**Problem description:** Scan the listing below. Report each line that includes "accomplish".

**Input for this task:**
-------

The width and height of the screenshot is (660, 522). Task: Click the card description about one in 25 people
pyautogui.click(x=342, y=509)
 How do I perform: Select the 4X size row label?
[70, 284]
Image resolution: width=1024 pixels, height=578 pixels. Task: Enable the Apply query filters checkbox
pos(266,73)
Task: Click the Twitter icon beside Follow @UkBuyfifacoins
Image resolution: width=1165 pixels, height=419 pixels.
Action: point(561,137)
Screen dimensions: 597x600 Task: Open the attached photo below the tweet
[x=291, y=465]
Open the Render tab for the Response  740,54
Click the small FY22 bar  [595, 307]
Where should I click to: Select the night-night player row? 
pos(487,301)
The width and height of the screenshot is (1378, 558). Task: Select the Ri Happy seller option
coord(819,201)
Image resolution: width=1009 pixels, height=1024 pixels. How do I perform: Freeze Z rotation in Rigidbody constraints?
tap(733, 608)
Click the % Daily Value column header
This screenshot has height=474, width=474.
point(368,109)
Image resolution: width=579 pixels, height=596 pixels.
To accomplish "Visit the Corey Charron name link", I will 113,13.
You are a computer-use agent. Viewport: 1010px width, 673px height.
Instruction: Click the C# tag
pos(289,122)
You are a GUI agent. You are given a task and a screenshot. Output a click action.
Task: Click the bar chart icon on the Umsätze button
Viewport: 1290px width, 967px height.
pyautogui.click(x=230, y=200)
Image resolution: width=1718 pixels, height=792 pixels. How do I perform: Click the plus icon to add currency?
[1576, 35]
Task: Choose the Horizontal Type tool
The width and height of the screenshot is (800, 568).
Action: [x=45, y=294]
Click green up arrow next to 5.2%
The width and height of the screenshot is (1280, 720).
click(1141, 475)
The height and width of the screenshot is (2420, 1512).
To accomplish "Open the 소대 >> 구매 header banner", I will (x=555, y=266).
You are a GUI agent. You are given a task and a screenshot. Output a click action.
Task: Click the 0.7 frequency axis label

-------

**Written solution:**
To accomplish "Visit the Corey Charron name link", I will 113,13.
To accomplish "Open the 소대 >> 구매 header banner", I will (x=555, y=266).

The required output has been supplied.